La capitale s’est réveillée au ralenti. Lundi 26 janvier, les contrôles routiers lancés par le gouvernorat de Kinshasa pour vérifier permis, vignettes, contrôles techniques et documents de bord ont provoqué une raréfaction soudaine des bus et taxis-bus, paralysant une partie de la circulation urbaine. Craignant amendes et immobilisations, de nombreux conducteurs ont préféré garer leurs véhicules. Aux arrêts, les files se sont allongées, tandis que les tarifs des motos-taxis flambaient. Pour des milliers d’habitants, il ne restait qu’une option : marcher. Si les autorités défendent une opération de régularisation nécessaire, chauffeurs et organisations citoyennes dénoncent des mesures jugées brutales, appliquées sans réhabilitation préalable des routes ni dispositifs d’accompagnement social. Une journée révélatrice des fragilités chroniques du transport public kinois.
À l’aube, les arrêts étaient déjà pleins. À huit heures, ils débordaient. Lundi, Kinshasa a connu une matinée inhabituelle : peu de bus, presque pas de taxis-bus, des motos prises d’assaut. Sur les grandes artères comme sur les axes secondaires, la circulation s’est trouvée fortement perturbée.
À l’origine de ces difficultés, l’opération de contrôle routier décidée par le gouverneur de la ville.
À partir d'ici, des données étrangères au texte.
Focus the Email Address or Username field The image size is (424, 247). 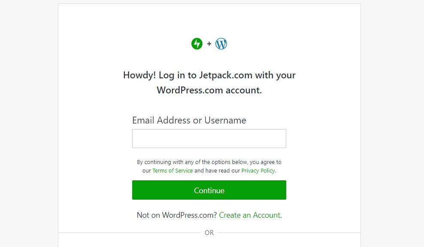(x=209, y=139)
Les agents ont vérifié permis de conduire, contrôle technique, vignettes et autres documents obligatoires pour les véhicules de transport en commun.
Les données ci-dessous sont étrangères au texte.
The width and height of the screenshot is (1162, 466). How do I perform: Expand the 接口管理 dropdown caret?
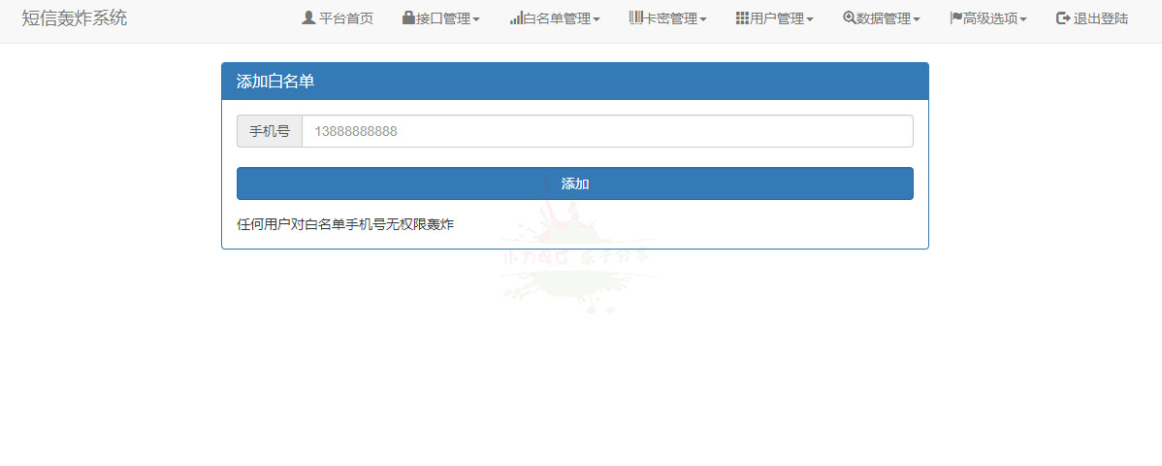pyautogui.click(x=476, y=19)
Conséquence immédiate : de nombreux conducteurs, non en règle ou redoutant des sanctions, ont suspendu leurs activités.
Aux points d’embarquement, les passagers attendaient longtemps, parfois en vain. Certains se sont résolus à marcher sur plusieurs kilomètres.
Dans plusieurs communes, les rares véhicules disponibles provoquaient des scènes de cohue. Les prix ont suivi.
Les motos-taxis, devenues l’une des seules alternatives, ont augmenté leurs tarifs sur de nombreux trajets. Pour beaucoup d’usagers, déjà fragilisés par la hausse du coût de la vie, la facture est devenue dissuasive.
Les contrôles, réalisés sur plusieurs axes, ont créé des ralentissements supplémentaires, aggravant la congestion déjà chronique de la capitale.
Une mesure contestée par la société civile
Au-delà des désagréments immédiats, des voix s’élèvent contre la méthode.
La Coalition de la société civile pour la promotion et la protection des droits économiques, sociaux et culturels (DESC) juge les nouvelles exigences excessives.
Dans une déclaration rendue publique lundi, son coordonnateur, Jean Bosco Puna, estime que ces dispositions risquent d’entraîner « de lourdes conséquences économiques et sociales pour les conducteurs et pour le secteur du transport en général ».
Il appelle le gouvernement provincial à suspendre l’application stricte des contrôles tant que certains préalables ne sont pas remplis, notamment la réhabilitation de la voirie urbaine.
Les chauffeurs soulignent, eux aussi, cette contradiction : payer taxes et documents alors que l’état des routes continue d’endommager leurs véhicules.
Kinshasa, mégapole de plus de quinze millions d’habitants, souffre d’un déficit chronique de transport public structuré. L’offre repose largement sur des opérateurs privés, souvent informels, avec des véhicules anciens et peu régularisés.
Dans ce contexte, toute opération de contrôle massif réduit mécaniquement le nombre de véhicules en circulation.
Un conseiller communal de Kalamu, Nicolas Djomo, a ainsi plaidé pour « une dérogation de six mois permettant aux conducteurs d’obtenir ces titres de manière graduelle ou échelonnée », afin d’éviter une paralysie brutale. Car lundi, la régulation s’est traduite, pour beaucoup, par une journée perdue : des élèves en retard, des travailleurs absents, des kilomètres parcourus à pied.
Entre exigence de conformité et nécessité de mobilité, la capitale cherche encore son équilibre. Et chaque contrôle rappelle la même réalité : sans réforme structurelle du transport urbain, la moindre mesure administrative peut suffire à gripper toute la ville.